A New Exhibit at Annenberg Explores Philadelphia’s History of Communicating With Ghosts
The exhibit from the Annenberg Extended Reality Lab explores the 19th-century religious movement Spiritualism.
A visitor uses a VR headset (Photo: Anna Gamarnik)
In 1874, at a second-floor parlor on 50 North Ninth Street in Philadelphia, two mediums, Jennie Holmes and her husband, Nelson Holmes, electrified audiences by claiming they could fully materialize a ghost called Katie King. Unlike flickering lights or cryptic knocks, Katie King appeared completely: a pale young woman said to be 400 years old. For eight months, she captivated visitors ranging from curiosity seekers to leading politicians, such as Robert Dale Owen, who chronicled his encounters with King in a widely read essay in the Atlantic Monthly.
Newspapers buzzed with reports of the séances, and the Holmes’ parlor became a pilgrimage site for the spiritually curious. However, the illusion unraveled spectacularly when a skeptic grabbed the supposed spirit, revealing her as a local actress named Eliza White. White’s public confession, published in the Philadelphia Inquirer, described how she impersonated Katie King and how the Holmeses orchestrated the deception. The revelation was a sensation, sparking international headlines and plunging the newly popular Spiritualist movement, whose proponents believed that departed souls could speak to the living through mediums, into crisis.
This case is at the center of a new exhibit at the Annenberg School for Communication — "Degrees of Dis/embodiment: Communication Across Planes of Existence." The exhibit explores the Spiritualism movement, its roots in Philadelphia, at the University of Pennsylvania, and humanity’s persistent fascination with contacting unseen worlds, whether through séances or virtual reality headsets.
“After hearing about Katie King, Eliza White, and her book-length confession explaining how the tricks were done, we began to realize that many of these technologies used by the mediums in the 19th century are similar to the technologies used in XR today," Kyle Cassidy, co-director of the Annenberg Extended Reality Lab, says.
This exhibition is a collaboration between Annenberg doctoral students Arelí Rocha and Sara Reinis and Lab Co-Directors Katerina Girginova and Cassidy. The team wrote about the research behind the exhibit in a recent ASAP/Review paper.
Spiritualism in Philadelphia
In the mid-19th century, as the United States reeled from the devastation of the Civil War, Spiritualism offered a balm to this loss: a way to communicate with lost loved ones. During Spiritualists’ séances, popular mediums conjured messages from ghosts, offering both consolation and spectacle to visitors hoping to connect with the dead.
Rocha, who studies human relationships with artificial intelligence, including AI companion chatbots, finds this 19th-century obsession with connecting with the dead similar to her research. She became involved with the exhibit after talking to Cassidy about Katie King.

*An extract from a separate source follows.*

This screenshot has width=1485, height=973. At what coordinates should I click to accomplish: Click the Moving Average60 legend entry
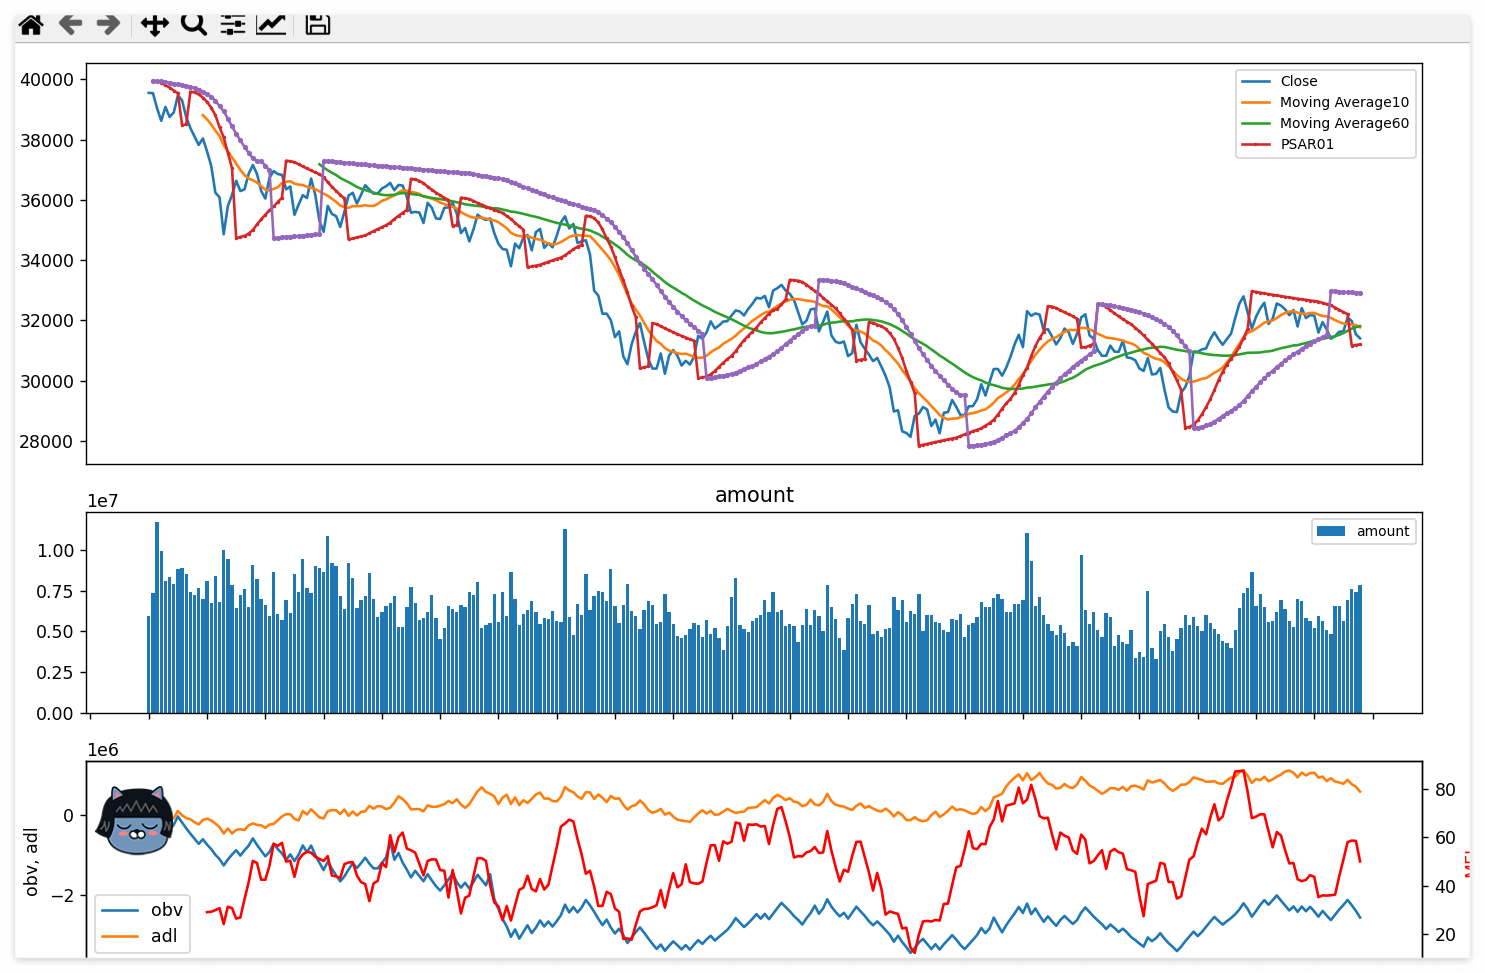click(1344, 123)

"Kyle told me about the Philadelphia ghost who received mementos from people who grew quite attached to her and there were parallels with my research in terms of forming relationships with the nonhuman," she says.

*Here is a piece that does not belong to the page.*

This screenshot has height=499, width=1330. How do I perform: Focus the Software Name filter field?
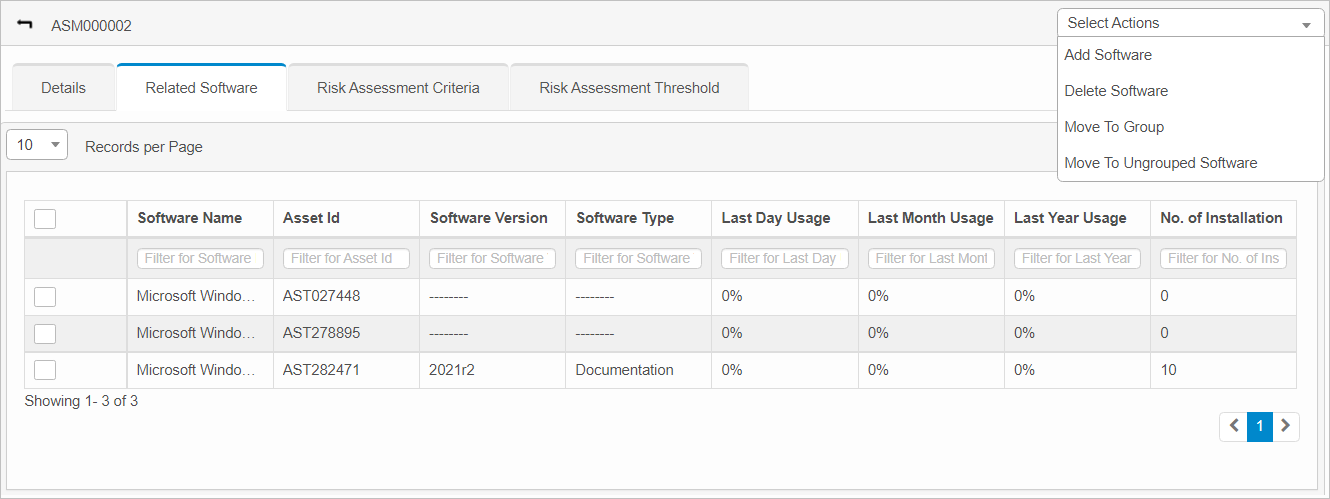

Through archival photographs, newspaper clippings, explanatory text, and multimedia experiences, “Degrees of Dis/embodiment” shows how the drive to communicate beyond ordinary limits thrived in the 19th century and continues today.
Spiritualism and Penn
Much of the exhibit concerns a request by Henry Seybert, a wealthy Philadelphian, to have the University of Pennsylvania investigate Spiritualism. After his death, he left a $60,000 bequest to the University. The first part of the gift established the Adam Seybert Professor in Moral and Intellectual Philosophy, an endowed chair named after Seybert’s father that still exists today. The second came with the condition that the University appoint a special commission to investigate "all systems of Morals, Religion, or Philosophy which assume to represent the Truth," with a special emphasis on Spiritualism.
The “Seybert Commission for Investigating Modern Spiritualism” was established in 1884, and a group of faculty members from Penn spent three years investigating the methods of popular Spiritualist mediums. Investigation activities included hosting séances and inspecting the means that mediums used to speak to the dead, which included asking spirits to knock on tables, write on slate tablets, move physical items, or answer letters.
The commission’s verdict was that the demonstrations were all “trickery” and “fraud,” and no further reports were made.
“Degrees of Dis/embodiment” reminds us that the drive to communicate beyond ordinary limits is not confined to any single era.
"Today, educational institutions like the University of Pennsylvania are again at the forefront of championing the seemingly unworldly, including XR and AI research," Girginova told the crowd at the exhibit's opening.